Provided records:
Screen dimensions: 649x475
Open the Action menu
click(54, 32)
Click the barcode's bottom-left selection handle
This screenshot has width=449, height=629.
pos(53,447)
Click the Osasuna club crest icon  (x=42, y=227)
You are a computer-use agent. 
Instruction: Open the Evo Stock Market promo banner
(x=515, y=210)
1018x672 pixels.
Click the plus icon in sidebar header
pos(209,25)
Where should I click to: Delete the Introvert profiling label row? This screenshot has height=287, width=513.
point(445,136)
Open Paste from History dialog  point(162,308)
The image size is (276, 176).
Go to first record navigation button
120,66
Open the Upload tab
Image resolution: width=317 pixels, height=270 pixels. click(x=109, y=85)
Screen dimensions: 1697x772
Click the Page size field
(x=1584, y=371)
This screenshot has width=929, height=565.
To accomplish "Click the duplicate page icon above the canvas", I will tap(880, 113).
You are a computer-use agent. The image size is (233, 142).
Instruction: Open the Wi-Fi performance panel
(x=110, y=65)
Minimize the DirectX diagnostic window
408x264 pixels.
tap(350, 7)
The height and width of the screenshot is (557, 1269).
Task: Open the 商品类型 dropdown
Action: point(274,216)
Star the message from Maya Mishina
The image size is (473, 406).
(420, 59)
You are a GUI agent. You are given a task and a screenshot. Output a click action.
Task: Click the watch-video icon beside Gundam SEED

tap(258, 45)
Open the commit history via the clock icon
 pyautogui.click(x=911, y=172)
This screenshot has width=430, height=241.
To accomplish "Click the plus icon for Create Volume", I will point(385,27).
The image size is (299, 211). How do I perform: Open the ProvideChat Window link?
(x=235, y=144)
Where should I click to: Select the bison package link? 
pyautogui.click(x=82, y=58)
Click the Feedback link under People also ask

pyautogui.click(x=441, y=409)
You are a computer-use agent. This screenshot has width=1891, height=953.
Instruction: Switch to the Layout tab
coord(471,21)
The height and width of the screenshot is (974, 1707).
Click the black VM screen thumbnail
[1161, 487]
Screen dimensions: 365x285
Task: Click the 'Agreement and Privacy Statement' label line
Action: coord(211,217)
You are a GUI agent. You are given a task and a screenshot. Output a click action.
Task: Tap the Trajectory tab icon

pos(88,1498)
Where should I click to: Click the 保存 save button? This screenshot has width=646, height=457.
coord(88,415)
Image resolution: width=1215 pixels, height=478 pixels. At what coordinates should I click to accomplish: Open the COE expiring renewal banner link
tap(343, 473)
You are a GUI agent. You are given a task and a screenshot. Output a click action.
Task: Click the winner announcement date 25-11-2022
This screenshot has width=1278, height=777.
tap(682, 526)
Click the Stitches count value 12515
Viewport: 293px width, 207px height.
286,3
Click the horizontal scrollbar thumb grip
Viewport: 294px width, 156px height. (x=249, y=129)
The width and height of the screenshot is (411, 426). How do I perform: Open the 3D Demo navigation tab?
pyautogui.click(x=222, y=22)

Exercise instructions:
Give an exact transcription of all the material.

Written solution:
Screen dimensions: 649x475
Open the Action menu
click(54, 32)
Click the barcode's bottom-left selection handle
This screenshot has width=449, height=629.
pos(53,447)
Click the Osasuna club crest icon  (x=42, y=227)
You are a computer-use agent. 
Instruction: Open the Evo Stock Market promo banner
(x=515, y=210)
1018x672 pixels.
Click the plus icon in sidebar header
pos(209,25)
Where should I click to: Delete the Introvert profiling label row? This screenshot has height=287, width=513.
point(445,136)
Open Paste from History dialog  point(162,308)
The image size is (276, 176).
Go to first record navigation button
120,66
Open the Upload tab
Image resolution: width=317 pixels, height=270 pixels. click(x=109, y=85)
Screen dimensions: 1697x772
Click the Page size field
(x=1584, y=371)
This screenshot has width=929, height=565.
To accomplish "Click the duplicate page icon above the canvas", I will tap(880, 113).
You are a computer-use agent. The image size is (233, 142).
Instruction: Open the Wi-Fi performance panel
(x=110, y=65)
Minimize the DirectX diagnostic window
408x264 pixels.
tap(350, 7)
The height and width of the screenshot is (557, 1269).
Task: Open the 商品类型 dropdown
Action: point(274,216)
Star the message from Maya Mishina
The image size is (473, 406).
(420, 59)
You are a GUI agent. You are given a task and a screenshot. Output a click action.
Task: Click the watch-video icon beside Gundam SEED

tap(258, 45)
Open the commit history via the clock icon
 pyautogui.click(x=911, y=172)
This screenshot has width=430, height=241.
To accomplish "Click the plus icon for Create Volume", I will point(385,27).
The image size is (299, 211). How do I perform: Open the ProvideChat Window link?
(x=235, y=144)
Where should I click to: Select the bison package link? 
pyautogui.click(x=82, y=58)
Click the Feedback link under People also ask

pyautogui.click(x=441, y=409)
You are a computer-use agent. This screenshot has width=1891, height=953.
Instruction: Switch to the Layout tab
coord(471,21)
The height and width of the screenshot is (974, 1707).
Click the black VM screen thumbnail
[1161, 487]
Screen dimensions: 365x285
Task: Click the 'Agreement and Privacy Statement' label line
Action: coord(211,217)
You are a GUI agent. You are given a task and a screenshot. Output a click action.
Task: Tap the Trajectory tab icon

pos(88,1498)
Where should I click to: Click the 保存 save button? This screenshot has width=646, height=457.
coord(88,415)
Image resolution: width=1215 pixels, height=478 pixels. At what coordinates should I click to accomplish: Open the COE expiring renewal banner link
tap(343, 473)
You are a GUI agent. You are given a task and a screenshot. Output a click action.
Task: Click the winner announcement date 25-11-2022
This screenshot has width=1278, height=777.
tap(682, 526)
Click the Stitches count value 12515
Viewport: 293px width, 207px height.
286,3
Click the horizontal scrollbar thumb grip
Viewport: 294px width, 156px height. (x=249, y=129)
The width and height of the screenshot is (411, 426). How do I perform: Open the 3D Demo navigation tab?
pyautogui.click(x=222, y=22)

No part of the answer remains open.